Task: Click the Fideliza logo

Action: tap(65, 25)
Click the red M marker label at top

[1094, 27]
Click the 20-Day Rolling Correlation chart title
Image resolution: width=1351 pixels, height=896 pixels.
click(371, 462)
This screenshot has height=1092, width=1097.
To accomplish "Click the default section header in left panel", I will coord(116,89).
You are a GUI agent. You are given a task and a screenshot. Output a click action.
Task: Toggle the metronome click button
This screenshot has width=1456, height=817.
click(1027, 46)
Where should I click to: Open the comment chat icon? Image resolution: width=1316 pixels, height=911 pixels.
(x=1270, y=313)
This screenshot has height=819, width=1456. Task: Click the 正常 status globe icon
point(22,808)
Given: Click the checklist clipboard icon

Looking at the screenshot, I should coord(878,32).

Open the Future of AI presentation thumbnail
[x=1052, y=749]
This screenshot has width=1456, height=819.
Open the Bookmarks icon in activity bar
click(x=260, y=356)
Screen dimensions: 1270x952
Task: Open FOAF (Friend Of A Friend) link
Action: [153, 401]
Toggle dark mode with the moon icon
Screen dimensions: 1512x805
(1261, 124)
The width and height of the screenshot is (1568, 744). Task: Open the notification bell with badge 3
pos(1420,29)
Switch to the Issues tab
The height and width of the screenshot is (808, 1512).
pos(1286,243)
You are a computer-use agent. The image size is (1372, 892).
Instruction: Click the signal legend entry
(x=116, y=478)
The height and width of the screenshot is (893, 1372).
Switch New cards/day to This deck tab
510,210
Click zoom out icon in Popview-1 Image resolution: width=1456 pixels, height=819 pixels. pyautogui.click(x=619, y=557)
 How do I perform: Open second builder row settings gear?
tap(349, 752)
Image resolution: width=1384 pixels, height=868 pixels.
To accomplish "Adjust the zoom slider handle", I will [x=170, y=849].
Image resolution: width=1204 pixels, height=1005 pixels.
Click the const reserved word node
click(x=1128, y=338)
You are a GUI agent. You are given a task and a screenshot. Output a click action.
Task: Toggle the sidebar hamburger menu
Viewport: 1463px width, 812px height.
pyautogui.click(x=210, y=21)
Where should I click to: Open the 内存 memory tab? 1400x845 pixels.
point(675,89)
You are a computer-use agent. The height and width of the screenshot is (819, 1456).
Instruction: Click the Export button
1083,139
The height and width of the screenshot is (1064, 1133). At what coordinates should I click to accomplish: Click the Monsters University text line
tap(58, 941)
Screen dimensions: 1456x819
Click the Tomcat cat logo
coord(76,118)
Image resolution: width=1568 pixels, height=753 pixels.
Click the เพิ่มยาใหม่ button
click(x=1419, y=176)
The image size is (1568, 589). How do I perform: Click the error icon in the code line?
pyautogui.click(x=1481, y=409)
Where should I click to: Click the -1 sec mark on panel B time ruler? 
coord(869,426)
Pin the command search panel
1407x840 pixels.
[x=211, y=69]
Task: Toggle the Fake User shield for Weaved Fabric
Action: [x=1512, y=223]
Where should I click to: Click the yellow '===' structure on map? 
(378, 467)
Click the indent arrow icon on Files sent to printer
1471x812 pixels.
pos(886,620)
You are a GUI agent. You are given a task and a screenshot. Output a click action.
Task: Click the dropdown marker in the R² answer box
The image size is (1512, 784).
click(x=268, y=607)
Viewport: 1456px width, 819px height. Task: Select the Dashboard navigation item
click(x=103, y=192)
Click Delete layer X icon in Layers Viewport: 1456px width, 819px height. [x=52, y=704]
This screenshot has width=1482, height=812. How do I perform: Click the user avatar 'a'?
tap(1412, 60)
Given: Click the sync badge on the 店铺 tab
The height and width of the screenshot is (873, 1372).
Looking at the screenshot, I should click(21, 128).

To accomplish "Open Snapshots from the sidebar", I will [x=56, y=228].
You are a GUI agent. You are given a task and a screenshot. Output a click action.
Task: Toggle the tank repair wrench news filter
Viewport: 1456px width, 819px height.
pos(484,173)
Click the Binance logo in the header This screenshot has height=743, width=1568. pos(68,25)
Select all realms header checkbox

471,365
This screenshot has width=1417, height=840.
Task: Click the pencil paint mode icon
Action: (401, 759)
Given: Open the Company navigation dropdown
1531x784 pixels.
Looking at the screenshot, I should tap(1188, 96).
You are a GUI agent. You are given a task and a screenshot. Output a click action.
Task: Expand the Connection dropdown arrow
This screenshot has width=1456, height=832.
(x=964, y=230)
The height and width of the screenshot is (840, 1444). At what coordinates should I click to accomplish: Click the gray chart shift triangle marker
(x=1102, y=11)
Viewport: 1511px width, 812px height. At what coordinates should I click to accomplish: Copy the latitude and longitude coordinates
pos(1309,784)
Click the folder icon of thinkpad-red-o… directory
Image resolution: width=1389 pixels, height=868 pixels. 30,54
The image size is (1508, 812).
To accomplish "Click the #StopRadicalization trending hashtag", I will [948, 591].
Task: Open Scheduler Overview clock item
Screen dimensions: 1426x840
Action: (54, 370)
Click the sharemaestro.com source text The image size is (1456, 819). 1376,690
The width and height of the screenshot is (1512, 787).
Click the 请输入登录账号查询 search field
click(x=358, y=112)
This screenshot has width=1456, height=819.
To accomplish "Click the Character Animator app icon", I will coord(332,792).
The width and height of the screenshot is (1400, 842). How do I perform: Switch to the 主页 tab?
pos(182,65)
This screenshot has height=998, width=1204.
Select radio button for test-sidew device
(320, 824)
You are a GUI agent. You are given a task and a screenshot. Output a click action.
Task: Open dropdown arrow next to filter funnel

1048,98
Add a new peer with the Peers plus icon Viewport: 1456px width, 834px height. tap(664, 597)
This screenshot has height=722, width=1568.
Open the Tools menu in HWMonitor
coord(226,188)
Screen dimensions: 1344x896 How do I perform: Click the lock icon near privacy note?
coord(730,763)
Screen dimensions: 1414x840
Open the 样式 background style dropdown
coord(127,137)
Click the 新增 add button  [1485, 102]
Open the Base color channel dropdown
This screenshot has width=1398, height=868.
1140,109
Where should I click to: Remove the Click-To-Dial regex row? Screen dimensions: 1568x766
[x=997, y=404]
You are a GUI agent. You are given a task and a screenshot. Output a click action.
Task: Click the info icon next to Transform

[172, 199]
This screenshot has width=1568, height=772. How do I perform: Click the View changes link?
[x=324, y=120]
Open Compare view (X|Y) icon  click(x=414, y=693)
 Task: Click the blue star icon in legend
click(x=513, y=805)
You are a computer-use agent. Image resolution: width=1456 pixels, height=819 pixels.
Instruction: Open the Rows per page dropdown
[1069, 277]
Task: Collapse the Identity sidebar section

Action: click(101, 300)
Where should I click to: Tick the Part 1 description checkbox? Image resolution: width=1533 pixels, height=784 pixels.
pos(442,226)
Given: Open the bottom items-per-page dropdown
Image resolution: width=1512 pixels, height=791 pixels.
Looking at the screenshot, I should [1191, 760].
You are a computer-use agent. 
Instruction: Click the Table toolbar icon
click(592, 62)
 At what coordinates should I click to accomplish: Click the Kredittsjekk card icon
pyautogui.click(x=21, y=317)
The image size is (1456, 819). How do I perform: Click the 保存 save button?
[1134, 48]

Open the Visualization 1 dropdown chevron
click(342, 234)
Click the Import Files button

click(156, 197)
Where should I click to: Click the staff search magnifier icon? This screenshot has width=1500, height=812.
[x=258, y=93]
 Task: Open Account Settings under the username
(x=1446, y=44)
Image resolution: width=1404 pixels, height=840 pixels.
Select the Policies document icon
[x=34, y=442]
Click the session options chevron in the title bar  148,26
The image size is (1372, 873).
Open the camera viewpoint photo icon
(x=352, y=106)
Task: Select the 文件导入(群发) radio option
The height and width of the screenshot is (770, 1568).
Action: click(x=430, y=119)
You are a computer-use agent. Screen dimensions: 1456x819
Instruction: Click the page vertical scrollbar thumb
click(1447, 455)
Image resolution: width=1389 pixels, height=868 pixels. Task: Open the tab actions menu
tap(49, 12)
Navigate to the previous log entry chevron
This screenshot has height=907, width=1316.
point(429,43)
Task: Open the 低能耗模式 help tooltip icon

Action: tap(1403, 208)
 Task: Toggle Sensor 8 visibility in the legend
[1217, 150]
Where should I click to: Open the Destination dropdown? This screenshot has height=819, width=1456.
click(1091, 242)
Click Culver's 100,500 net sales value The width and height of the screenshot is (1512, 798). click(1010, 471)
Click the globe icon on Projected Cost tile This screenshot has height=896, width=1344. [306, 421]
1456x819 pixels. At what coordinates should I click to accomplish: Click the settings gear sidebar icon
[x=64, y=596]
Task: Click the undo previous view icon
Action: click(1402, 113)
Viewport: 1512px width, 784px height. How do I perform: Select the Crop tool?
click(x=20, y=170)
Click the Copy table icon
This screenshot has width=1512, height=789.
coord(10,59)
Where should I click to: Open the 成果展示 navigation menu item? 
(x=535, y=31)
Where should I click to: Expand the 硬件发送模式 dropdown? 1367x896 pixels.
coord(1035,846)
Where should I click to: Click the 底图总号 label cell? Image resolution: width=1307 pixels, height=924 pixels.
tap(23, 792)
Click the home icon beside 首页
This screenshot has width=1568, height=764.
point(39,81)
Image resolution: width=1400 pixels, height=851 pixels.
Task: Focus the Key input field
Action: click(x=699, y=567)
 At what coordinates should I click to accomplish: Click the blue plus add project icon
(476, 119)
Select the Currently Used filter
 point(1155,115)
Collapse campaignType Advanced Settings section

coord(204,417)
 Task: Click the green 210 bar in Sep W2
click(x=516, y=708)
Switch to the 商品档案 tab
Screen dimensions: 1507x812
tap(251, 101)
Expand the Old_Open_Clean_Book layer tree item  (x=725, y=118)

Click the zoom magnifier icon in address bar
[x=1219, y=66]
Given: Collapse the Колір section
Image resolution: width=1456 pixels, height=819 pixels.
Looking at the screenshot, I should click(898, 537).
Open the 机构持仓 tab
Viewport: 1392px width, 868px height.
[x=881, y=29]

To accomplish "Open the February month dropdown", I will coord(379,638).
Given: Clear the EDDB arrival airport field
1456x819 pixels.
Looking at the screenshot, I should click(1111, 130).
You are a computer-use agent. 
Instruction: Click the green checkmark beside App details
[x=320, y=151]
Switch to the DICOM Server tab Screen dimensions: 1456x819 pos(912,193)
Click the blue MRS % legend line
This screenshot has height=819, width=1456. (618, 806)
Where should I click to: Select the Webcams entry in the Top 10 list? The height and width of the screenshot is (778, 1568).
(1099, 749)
============================================================
_WHAT THIS TASK INVOLVES_
Starting at the line above that contains "Task: Toggle the metronome click button", write out each line exactly until the line that contains "You are a computer-use agent. The image" has been written, and stop there.

_YOUR RESPONSE_
Task: Toggle the metronome click button
This screenshot has width=1456, height=817.
click(1027, 46)
Where should I click to: Open the comment chat icon? Image resolution: width=1316 pixels, height=911 pixels.
(x=1270, y=313)
This screenshot has height=819, width=1456. Task: Click the 正常 status globe icon
point(22,808)
Given: Click the checklist clipboard icon

Looking at the screenshot, I should coord(878,32).

Open the Future of AI presentation thumbnail
[x=1052, y=749]
This screenshot has width=1456, height=819.
Open the Bookmarks icon in activity bar
click(x=260, y=356)
Screen dimensions: 1270x952
Task: Open FOAF (Friend Of A Friend) link
Action: [153, 401]
Toggle dark mode with the moon icon
Screen dimensions: 1512x805
(1261, 124)
The width and height of the screenshot is (1568, 744). Task: Open the notification bell with badge 3
pos(1420,29)
Switch to the Issues tab
The height and width of the screenshot is (808, 1512).
pos(1286,243)
You are a computer-use agent. The image size is (1372, 892).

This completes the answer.